◆ **WORK ORDER**:
An acceptable answer contains every record below, unchanged, and no pictures.

:: RECORDED INFORMATION

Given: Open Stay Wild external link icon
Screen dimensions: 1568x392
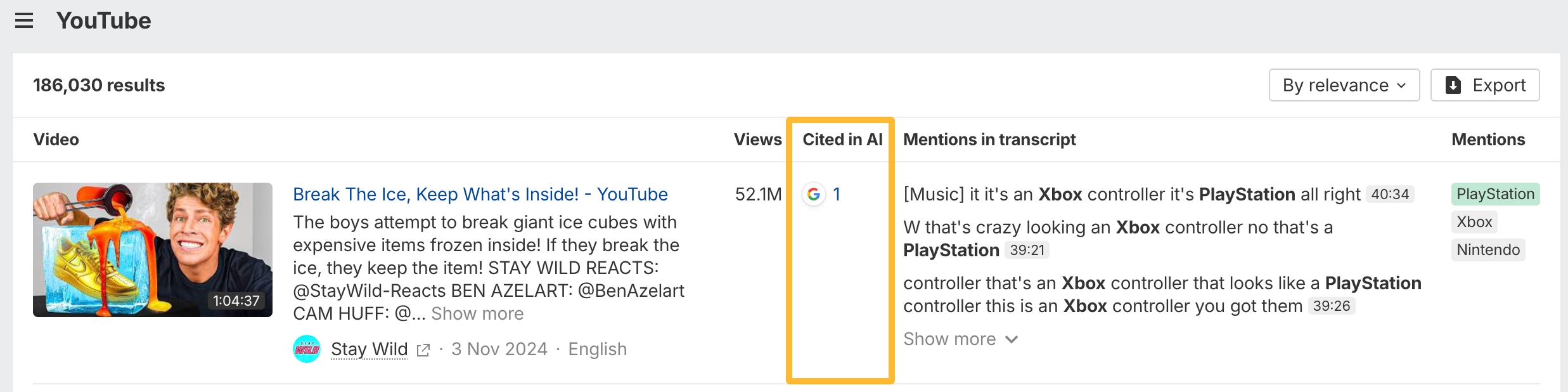Looking at the screenshot, I should [x=423, y=350].
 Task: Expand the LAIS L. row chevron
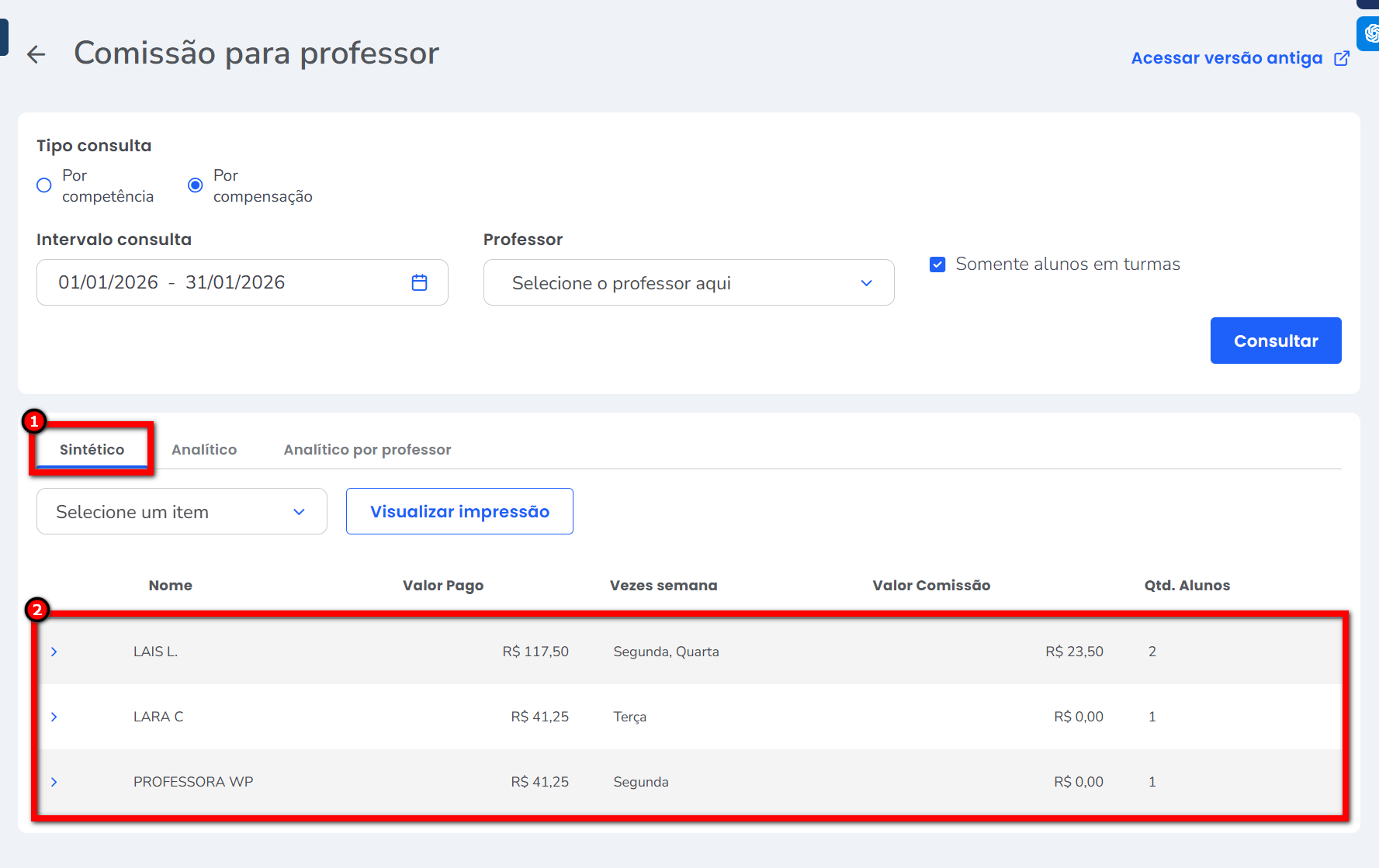pos(54,652)
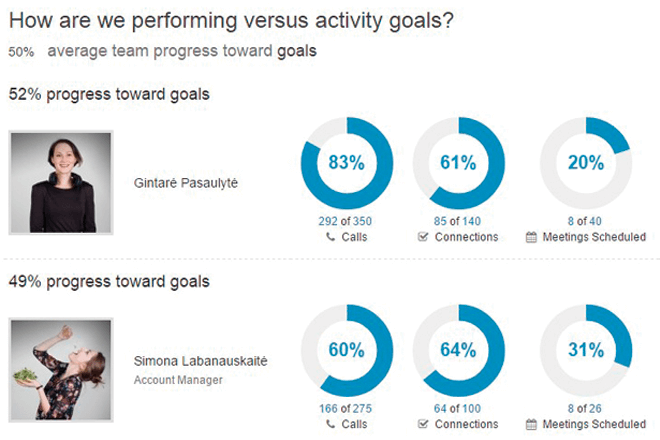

::::

◆ **SOLVED PROBLEM**:
Given: Open Stay Wild external link icon
Screen dimensions: 1568x392
Looking at the screenshot, I should [x=423, y=350].
 Task: Expand the LAIS L. row chevron
pos(54,652)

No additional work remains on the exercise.